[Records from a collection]
--*--
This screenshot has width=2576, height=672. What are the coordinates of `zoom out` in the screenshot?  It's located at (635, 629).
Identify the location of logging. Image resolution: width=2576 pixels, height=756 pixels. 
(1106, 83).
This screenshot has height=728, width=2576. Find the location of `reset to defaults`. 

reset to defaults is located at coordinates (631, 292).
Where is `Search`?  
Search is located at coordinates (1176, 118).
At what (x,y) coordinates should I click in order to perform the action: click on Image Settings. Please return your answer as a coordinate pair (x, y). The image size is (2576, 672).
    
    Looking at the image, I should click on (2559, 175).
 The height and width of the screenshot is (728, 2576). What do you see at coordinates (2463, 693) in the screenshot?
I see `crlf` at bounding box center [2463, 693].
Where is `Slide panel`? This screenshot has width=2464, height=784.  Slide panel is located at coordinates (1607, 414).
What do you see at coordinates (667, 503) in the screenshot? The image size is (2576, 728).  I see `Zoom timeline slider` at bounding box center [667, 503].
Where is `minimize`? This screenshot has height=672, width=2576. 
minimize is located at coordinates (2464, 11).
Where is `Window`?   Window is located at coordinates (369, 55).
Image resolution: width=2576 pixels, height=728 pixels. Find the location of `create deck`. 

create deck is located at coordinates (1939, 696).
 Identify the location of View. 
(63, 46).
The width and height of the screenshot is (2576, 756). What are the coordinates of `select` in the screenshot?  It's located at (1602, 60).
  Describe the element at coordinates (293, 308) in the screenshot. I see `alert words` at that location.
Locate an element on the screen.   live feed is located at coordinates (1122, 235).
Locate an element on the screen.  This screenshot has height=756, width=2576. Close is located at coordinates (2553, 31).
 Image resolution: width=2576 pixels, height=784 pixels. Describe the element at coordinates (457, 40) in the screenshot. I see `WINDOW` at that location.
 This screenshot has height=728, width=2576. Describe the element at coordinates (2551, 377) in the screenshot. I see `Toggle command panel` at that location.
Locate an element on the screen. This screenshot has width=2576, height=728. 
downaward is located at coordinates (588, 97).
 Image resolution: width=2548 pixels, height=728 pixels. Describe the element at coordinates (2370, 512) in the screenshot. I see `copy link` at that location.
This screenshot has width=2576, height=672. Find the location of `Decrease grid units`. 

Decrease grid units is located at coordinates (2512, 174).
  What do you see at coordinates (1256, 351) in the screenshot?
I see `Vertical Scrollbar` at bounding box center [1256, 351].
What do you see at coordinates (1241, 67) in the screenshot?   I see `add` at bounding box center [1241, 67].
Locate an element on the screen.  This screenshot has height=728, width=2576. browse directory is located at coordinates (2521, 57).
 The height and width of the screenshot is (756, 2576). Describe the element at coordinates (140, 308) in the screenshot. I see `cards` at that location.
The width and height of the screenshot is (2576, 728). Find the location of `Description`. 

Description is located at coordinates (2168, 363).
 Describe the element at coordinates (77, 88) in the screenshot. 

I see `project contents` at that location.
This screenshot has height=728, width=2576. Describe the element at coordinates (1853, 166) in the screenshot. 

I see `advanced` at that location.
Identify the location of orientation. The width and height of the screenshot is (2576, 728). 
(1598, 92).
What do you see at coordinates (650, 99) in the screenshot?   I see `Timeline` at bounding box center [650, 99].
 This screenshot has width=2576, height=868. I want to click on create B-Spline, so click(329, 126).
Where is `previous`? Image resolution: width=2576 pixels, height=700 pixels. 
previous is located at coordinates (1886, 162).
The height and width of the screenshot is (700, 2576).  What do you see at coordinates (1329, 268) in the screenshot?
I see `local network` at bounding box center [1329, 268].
--*--
_The task_
Substitute "Find an element on the display" for "Locate an element on the screen" throughout the lines between the one holding "has height=672, width=2576." and the one holding "coordinates (2551, 377)", inclusive. Return only those lines, with nothing else altered.

_Written answer_
Where is `minimize`? This screenshot has height=672, width=2576. 
minimize is located at coordinates (2464, 11).
Where is `Window`?   Window is located at coordinates (369, 55).
Image resolution: width=2576 pixels, height=728 pixels. Find the location of `create deck`. 

create deck is located at coordinates (1939, 696).
 Identify the location of View. 
(63, 46).
The width and height of the screenshot is (2576, 756). What are the coordinates of `select` in the screenshot?  It's located at (1602, 60).
  Describe the element at coordinates (293, 308) in the screenshot. I see `alert words` at that location.
Find an element on the display.   live feed is located at coordinates (1122, 235).
Find an element on the display.  This screenshot has height=756, width=2576. Close is located at coordinates (2553, 31).
 Image resolution: width=2576 pixels, height=784 pixels. Describe the element at coordinates (457, 40) in the screenshot. I see `WINDOW` at that location.
 This screenshot has height=728, width=2576. Describe the element at coordinates (2551, 377) in the screenshot. I see `Toggle command panel` at that location.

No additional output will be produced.